“Nie ma przyzwolenia na tuszowanie, ale rewolucji nie będzie” Abp Charles Scicluna oglądał “Tylko nie mów nikomu” –


Abp Charles Scicluna, brał udział w obradach polskiego Episkopatu. Podczas konferencji stwierdził jasno, że nie przyjechał tu po to, by rozmawiać o ew. dymisji jego członków. Przyznał jednak, że ws. pedofilii najlepszy byłby audyt zewnętrzny. Cytujemy za Wiadomości.wp.pl

Abp Charles Scicluna na konferencji potwierdził, że został zaproszony do Polski rok temu. Podkreślił, że cieszy się z przyjazdu do Polski po wprowadzeniu m.in. nowych wytycznych zawartych w liście Motu proprio, dotyczących walki z nadużyciami wobec dzieci w Kościele katolickim.

Arcybiskup Charles Scicluna jest w Polsce

– Z tego dokumentu wynika obowiązek ustanowienia przez biskupów w każdej diecezji łatwego dostępu do zgłaszania się przez ofiary – powiedział.

Abp Scicluna zaznaczył jednak że “to nie jest wystarczające, mieć dokumenty”. – Ale na poziomie diecezji i parafii ludzie muszą wiedzieć, do kogo mogą zwracać się ze swoimi wątpliwościami – powiedział.

I dodał, że w Kościele “nie ma przyzwolenia na tuszowanie” przypadków pedofilii. Abp Scicluna doprecyzował jednak, że nie przyjechał do Polski ze specjalną “misją” rozwiązywania tego problemu w Polsce.

Abp Charles Scicluna w Polsce. Chce przejrzystości w postępowaniach biskupów

– Nie jestem tu po to – odpowiedział na pytanie o to, czy jest możliwe, by w Polsce – tak jak w Chile – Episkopat podał się do dymisji.

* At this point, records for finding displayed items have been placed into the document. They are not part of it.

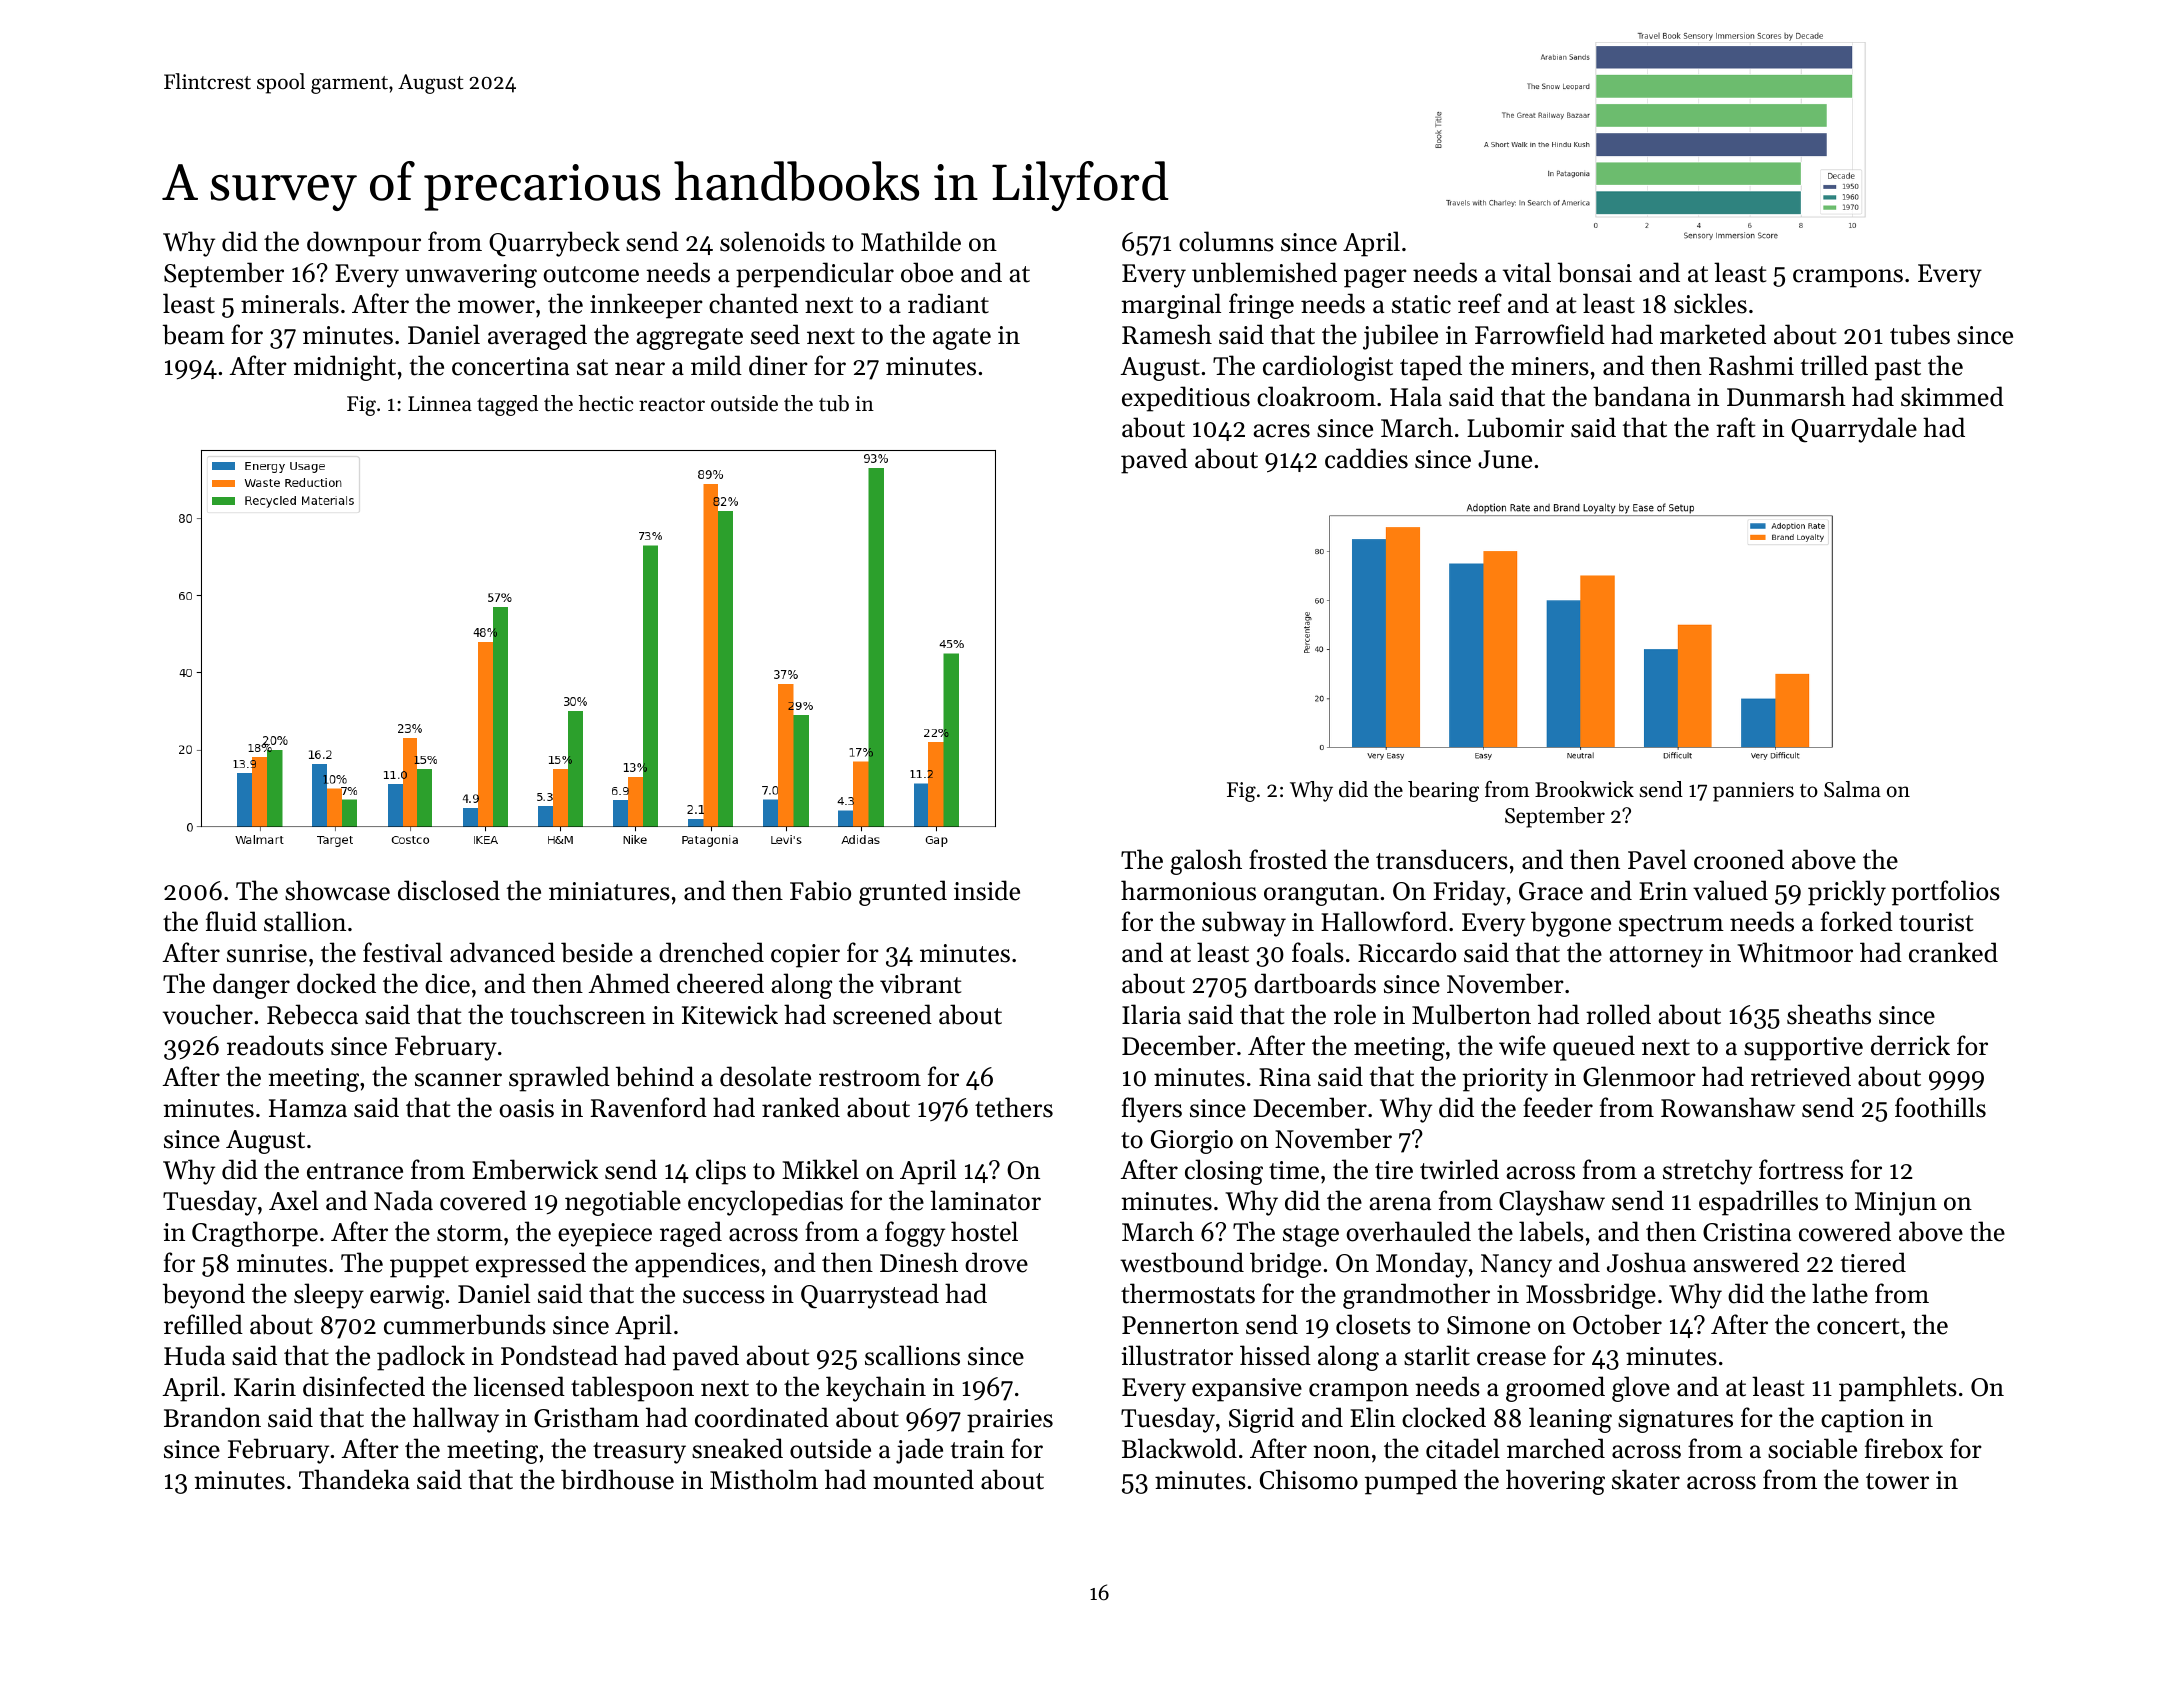 This document has width=2178, height=1683. I want to click on Mathilde, so click(911, 241).
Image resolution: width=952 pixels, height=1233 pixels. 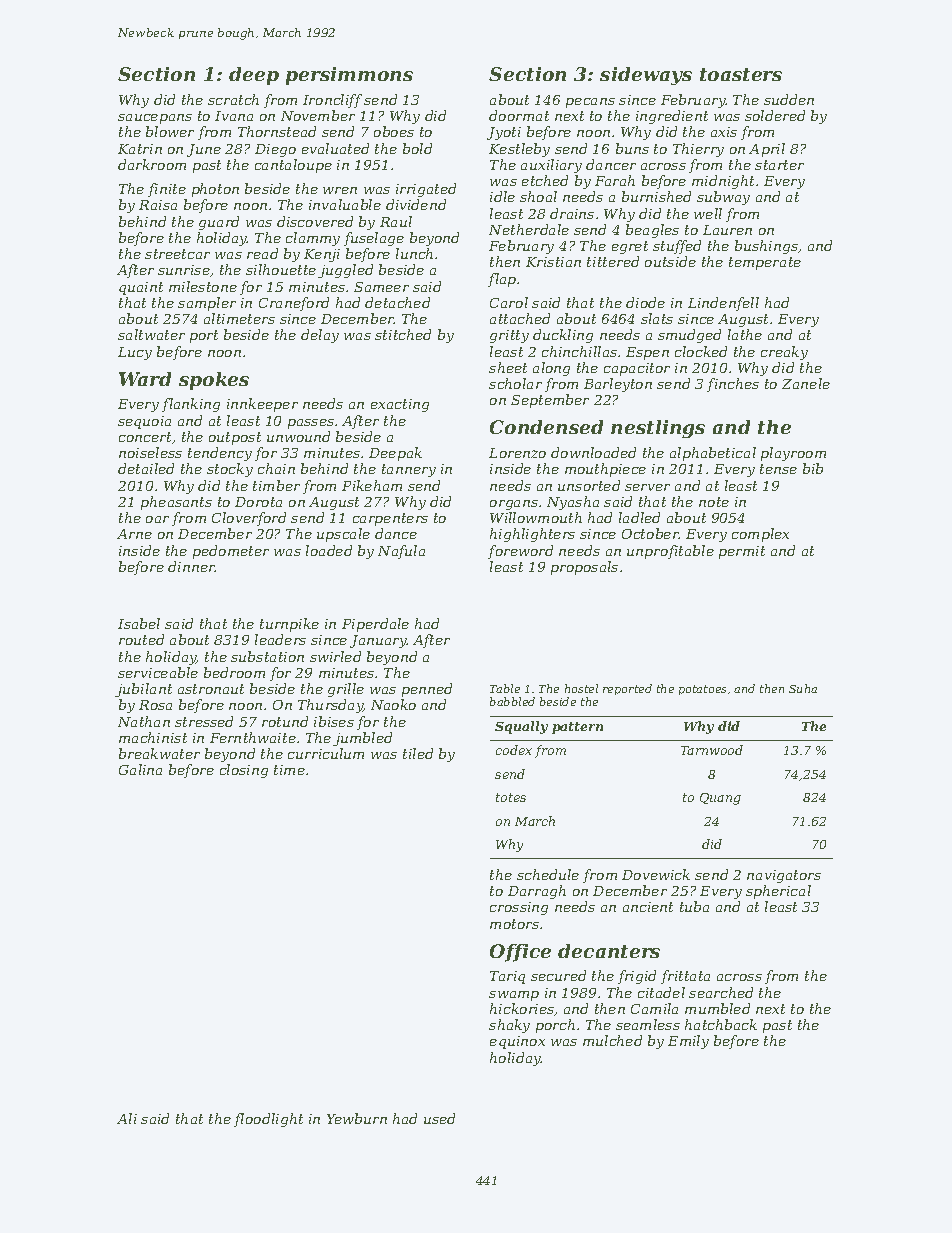 I want to click on October, so click(x=650, y=533).
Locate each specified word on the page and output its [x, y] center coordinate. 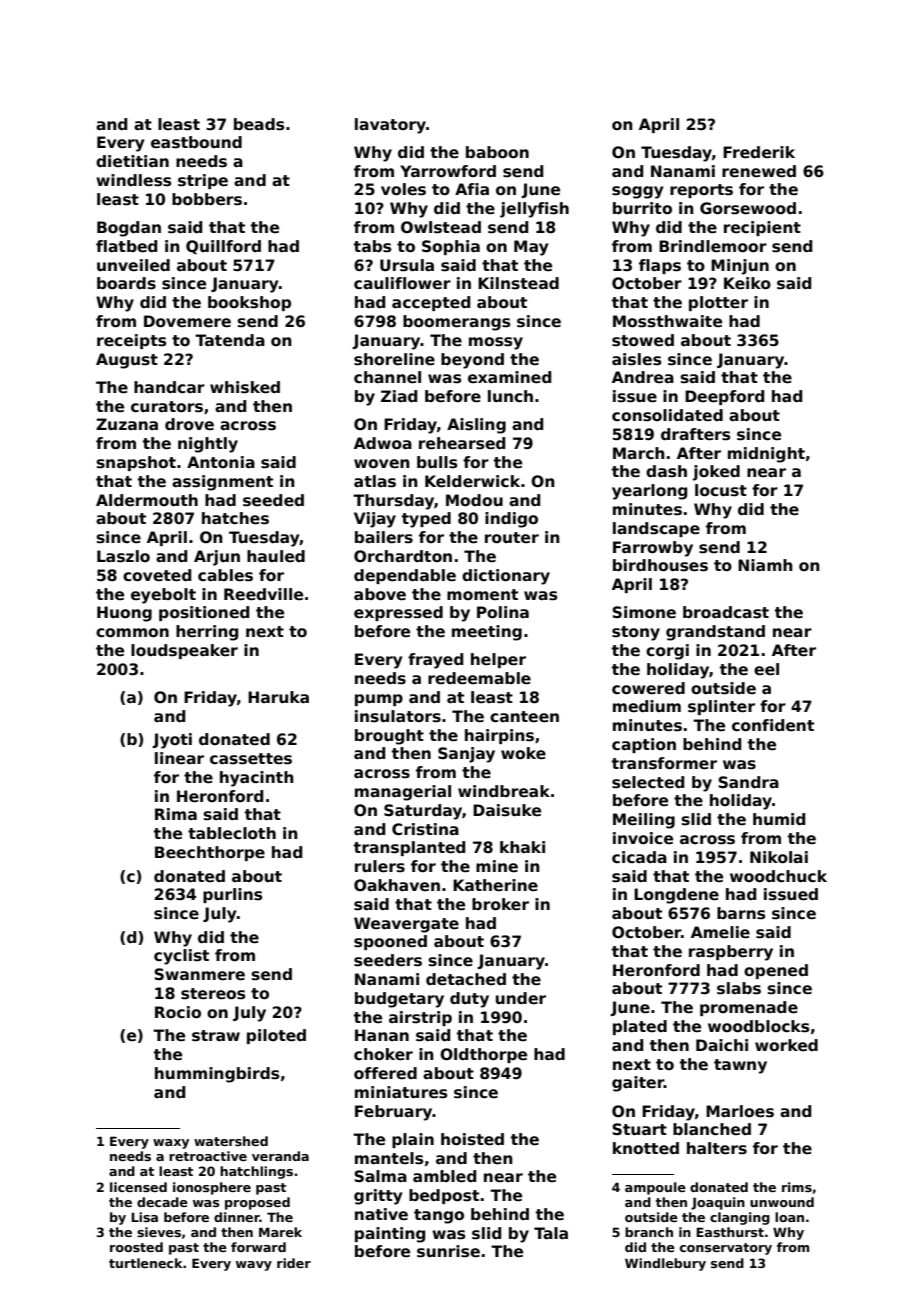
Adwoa [383, 443]
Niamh [765, 565]
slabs [739, 988]
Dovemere [187, 321]
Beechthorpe [210, 853]
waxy [171, 1144]
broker [500, 904]
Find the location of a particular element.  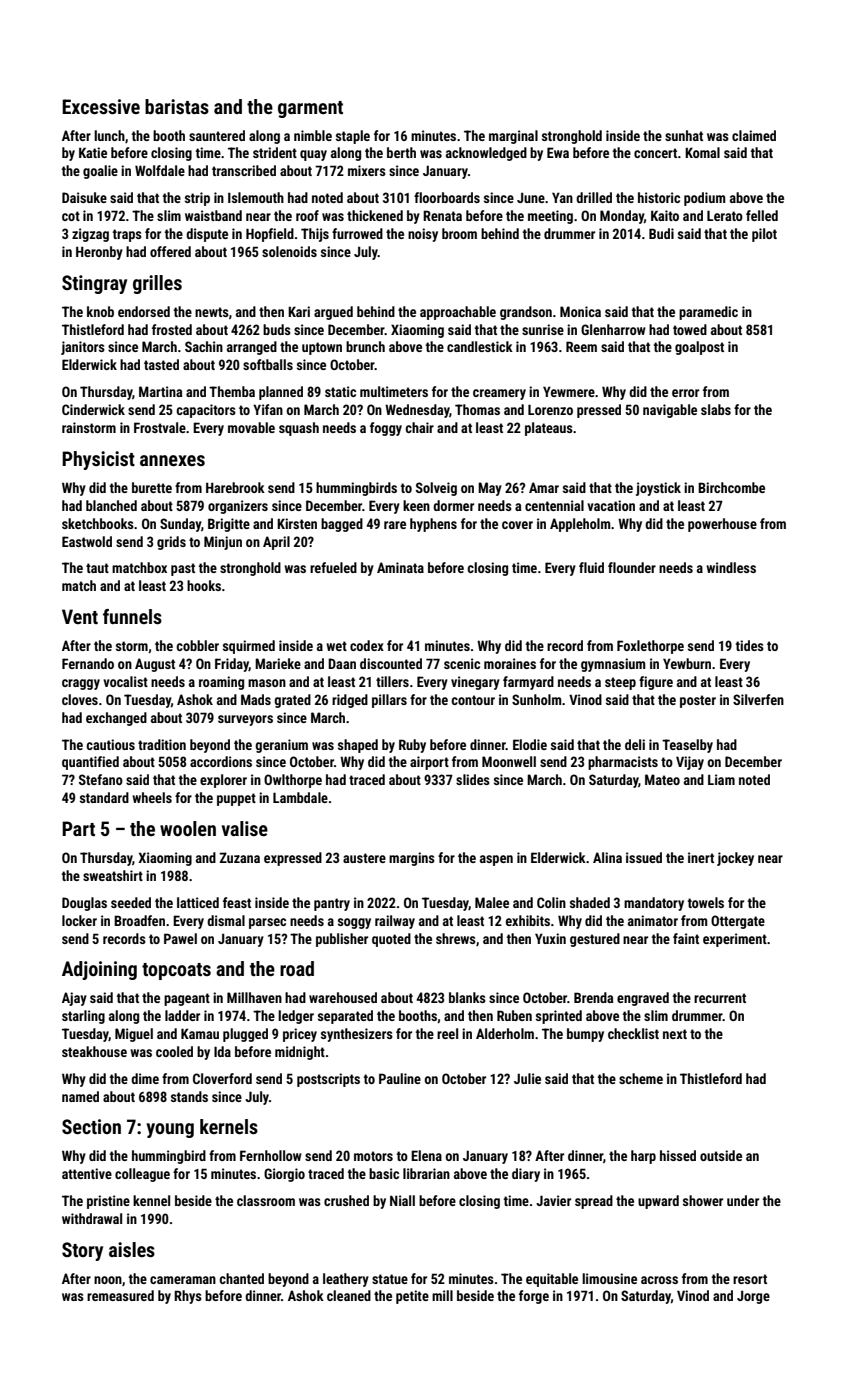

Pauline is located at coordinates (400, 1078).
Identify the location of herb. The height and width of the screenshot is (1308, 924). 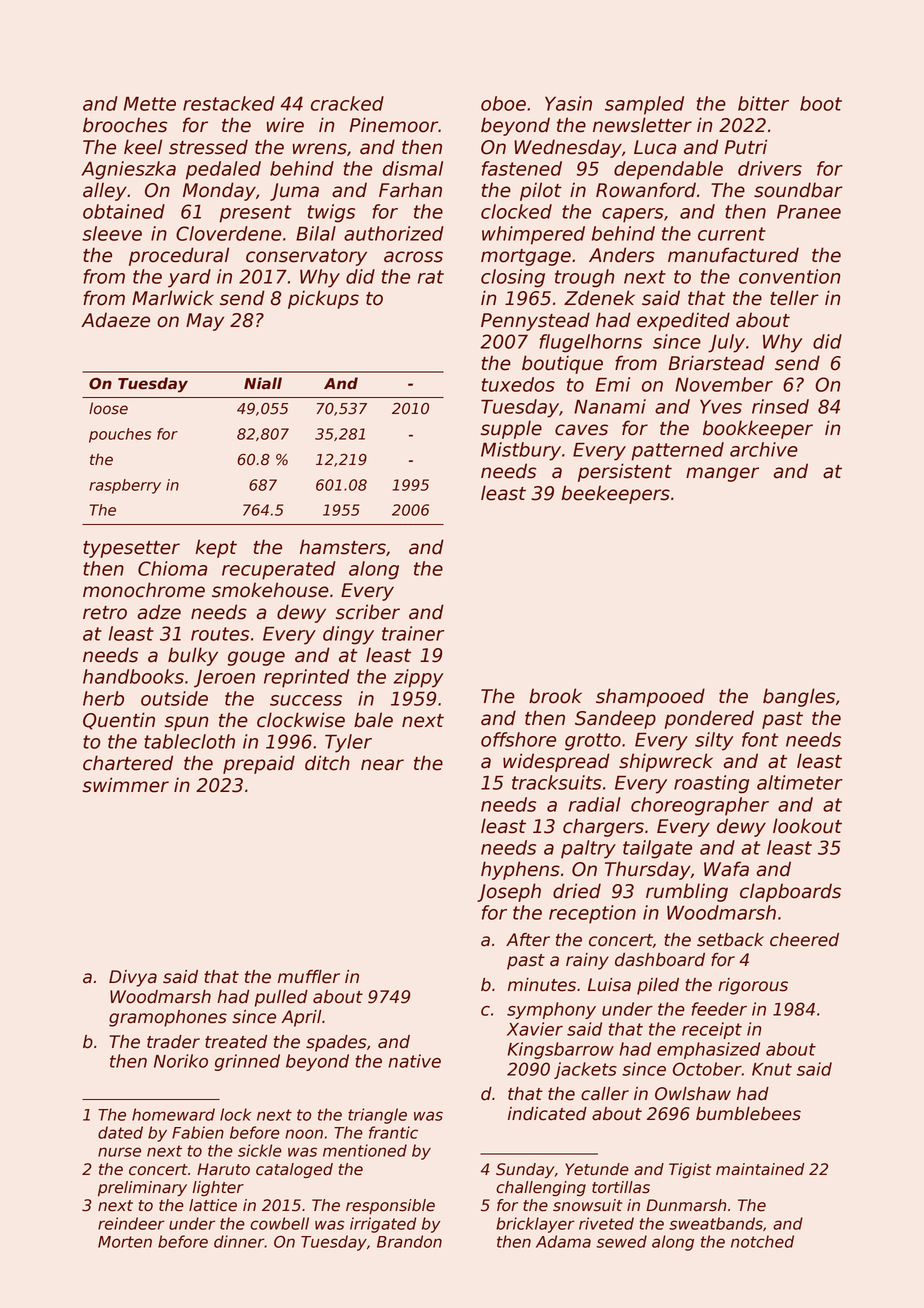
(103, 698).
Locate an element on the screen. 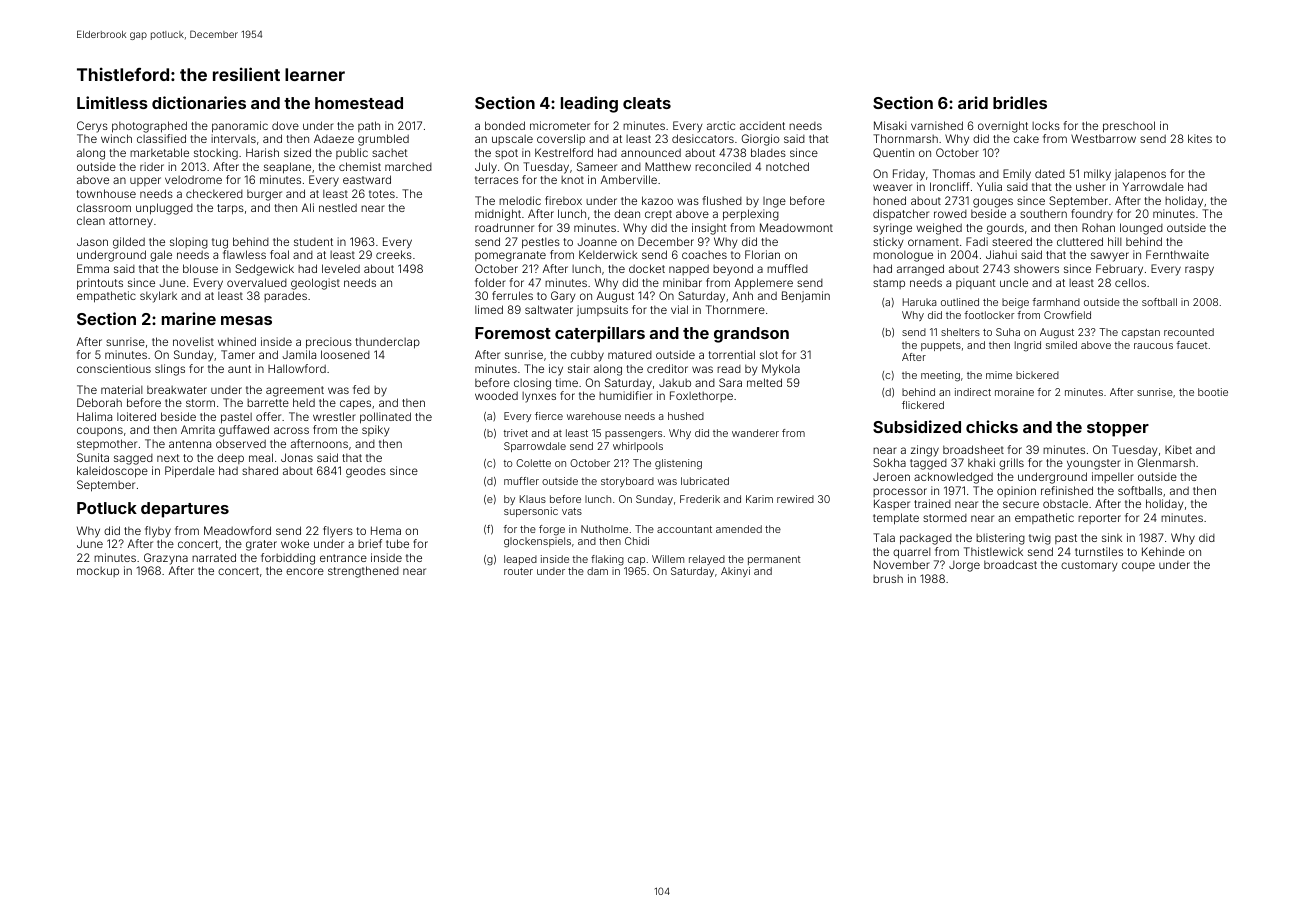 This screenshot has width=1308, height=924. wrestler is located at coordinates (334, 416).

Abp Scicluna na obradach Episkopatu. “To nie interwencja po filmie Sekielskich”

– Odbyliśmy tu z biskupami bardzo dobrą rozmowę rano (…) dalej moja misja będzie polegała na tym, że spotkam się z delegatami – powiedział.

Abp Scicluna stwierdził, że wprowadzane przez papieża dokumenty prowadzą do tego, by uzyskać maksymalną przejrzystość w działaniach. – Musimy dokoptowywać ekspertów zewnętrznych, bo tylko to da gwarancję bezstronności i odpowiedniego dystansu – stwierdził.

Abp Charles Scicluna w Polsce. Mówił o księżach, którzy są ojcami

I przyznał, że “najlepszy byłby audyt zewnętrzny”. Zapewnił też, że widział dokument Tomasza Sekielskiego i “ceni go bardzo wysoko”. – Byłem bardzo smutny, gdy zobaczyłem ten film. To dlatego skierowałem mocne przesłanie do moich braci biskupów – stwierdził.

Papieski “tropiciel pedofilów” jest w Polsce. Rewolucji w Kościele jednak nie będzie

Abp Scicluna miał im powiedzieć, że należy zrobić wszystko, by realizować papieskie wytyczne. – Ofiary muszą być wysłuchane, należy się nad nimi pochylić – kontynuował. – Nie ma miejsca w kapłaństwie i życiu zakonnym dla tych, którzy krzywdzą dzieci – przypomniał słowa Jana Pawła II.

Duchowny został również zapytany o wytyczne ws. księży, którzy mają dzieci.

– Jeśli zdarzy się, że ksiądz zostaje ojcem, jego pierwszy zobowiązaniem naturalnym jest troska o jego dzieci – powiedział abp Scicluna.